O Valor Cultural da Pesca em Pernambuco
Na Semana Santa, o peixe assume um lugar de destaque nas mesas de muitas famílias em Pernambuco. Contudo, antes de chegar à mesa em receitas como moquecas, frituras ou acompanhamentos em leite de coco, existem histórias que começam nas primeiras horas da manhã, no encontro entre o mar e aqueles que dele tiram seu sustento.
É nesse cenário que encontramos Elza Anunciada da Silva, uma pescadora de 60 anos que reside no Janga, em Paulista, e é membro da Colônia Z2. Mãe de três filhos e casada há 36 anos, Elza traz consigo a sabedoria e a experiência de uma vida moldada pelas águas e pela passagem de conhecimentos entre gerações.
Originária de uma grande família de 14 irmãos, a maioria homens, a pesca se tornou um destino inevitável para Elza desde sua infância. Ela recorda com carinho de seu pai, João Hilário, um pescador respeitado. “Meu pai pescou a vida toda. Ele era um homem de honra e coragem”, relembra. Uma de suas primeiras memórias ligadas ao mar é a imagem do pai lançando a tarrafa e capturando uma grande quantidade de tainha. Essa cena encantou Elza e despertou seu amor pela pesca, um amor que perdura até hoje. Com o tempo, essa paixão se transformou em uma jornada compartilhada com seu marido, que também aprendeu a arte da pesca ao seu lado.

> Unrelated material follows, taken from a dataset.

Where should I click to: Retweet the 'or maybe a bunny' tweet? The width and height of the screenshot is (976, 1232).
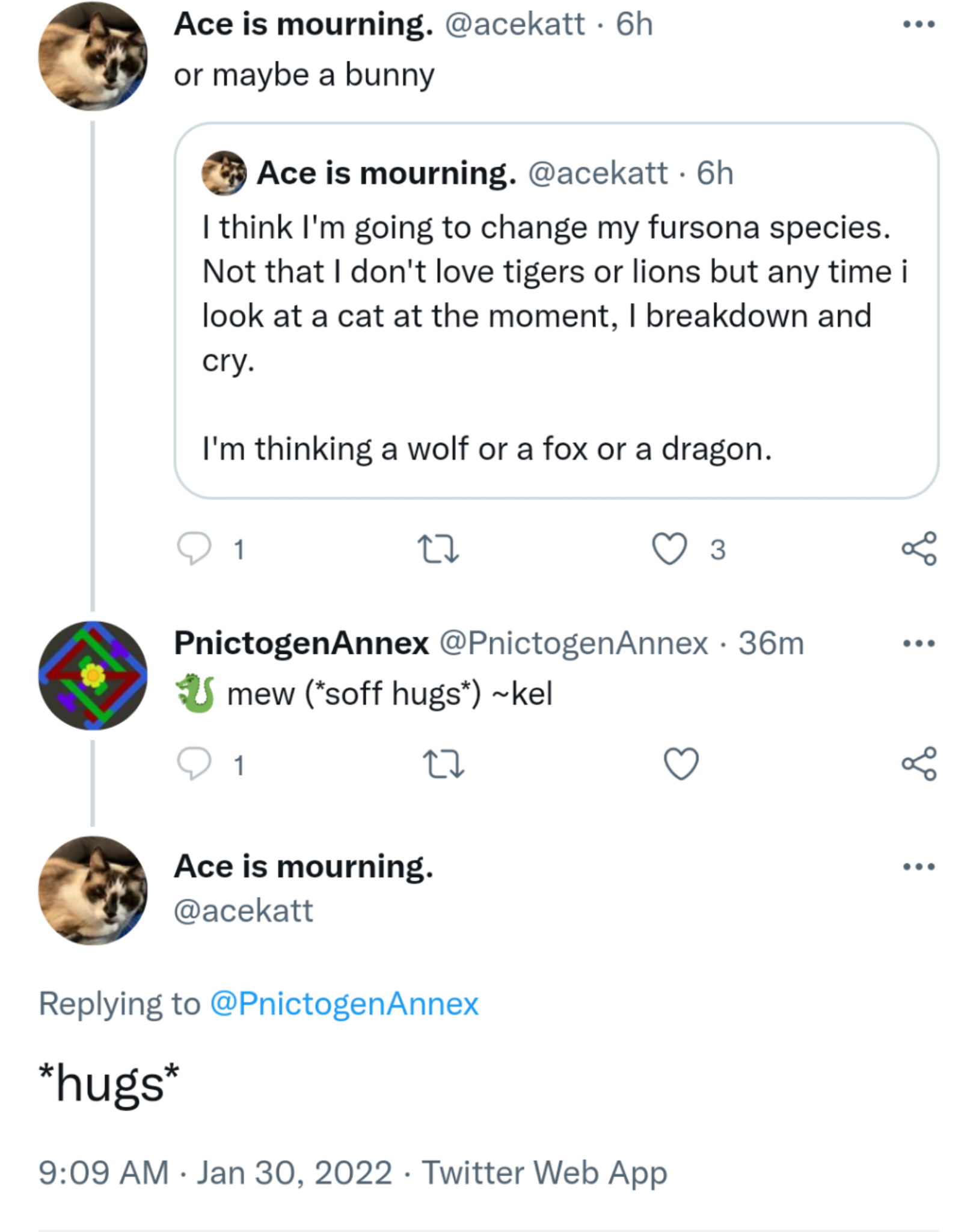coord(438,549)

Elza mora na Rua Caxambu, no Loteamento Conceição, onde não apenas reside, mas também comercializa o pescado. Ela mantém uma relação próxima com a comunidade local e garante que, ao passar por seu lar, as pessoas não encontram apenas peixe fresco, mas também o resultado de um trabalho que exige destreza, resiliência e um profundo entendimento do mar. “Às vezes as pessoas vêm até minha casa para comprar, ou então eu levo o peixe. É gratificante ver os clientes saindo satisfeitos com o produto que eu pesquei”, revela, cheia de orgulho.
Em sua rede, Elza captura diversas espécies, como tainha, carapeba, bagre, arraia, cambuba e coró. Cada um desses peixes, além de ser um alimento nutritivo, se transforma em possibilidades culinárias que são passadas de geração em geração. Durante a Semana Santa, eles são preparados em pratos que fazem parte da identidade cultural pernambucana. “O bagre é o melhor para fazer no leite de coco, pois é bem gordinho e carnudo”, ensina Elza, com a segurança de quem é experiente no ofício. “Fica uma delícia”, complementa. O camurim, também conhecido como robalo, a salema e a carapeba são algumas das opções disponíveis, dependendo do dia, da maré e da sorte.
Porém, a importância da pesca vai além da simples listagem das espécies. Elza compartilha um saber tradicional que é construído na prática e transmitido no dia a dia. Conhecer o local certo para pescar, saber o momento ideal e compreender o tratamento que cada tipo de peixe requer na culinária são elementos que sustentam não apenas vidas, mas também a cultura alimentar do Estado.
Esse conhecimento, por sua vez, também envolve a leitura do mar. “Quando olhamos e não vemos nenhum peixe se movendo, já sabemos que a pesca vai ser fraca. Tem dias em que a água está escura e quente, e o peixe desaparece”, detalha.
Durante a Semana Santa, quando o consumo de peixe costuma aumentar, histórias como a de Elza ressaltam que o alimento que chega à mesa tem uma origem, um rosto e uma história. É um produto do trabalho de homens e mulheres que enfrentam as intempéries do mar para preservar tradições que são passadas ao longo do tempo. Contudo, o sucesso da pesca não é garantido. “Tem dias que pegamos apenas um ou dois peixes, ou só sargaço”, conta, com um tom de realismo. Mesmo assim, Elza segue firme em sua jornada.
Entre a dureza do trabalho e a beleza do ofício, é no mar que Elza encontra seu propósito. “É uma sensação maravilhosa. Eu realmente me sinto feliz”, finaliza. Se tivesse que resumir a pesca em uma única palavra, ela não hesita: “É felicidade. É amor!”.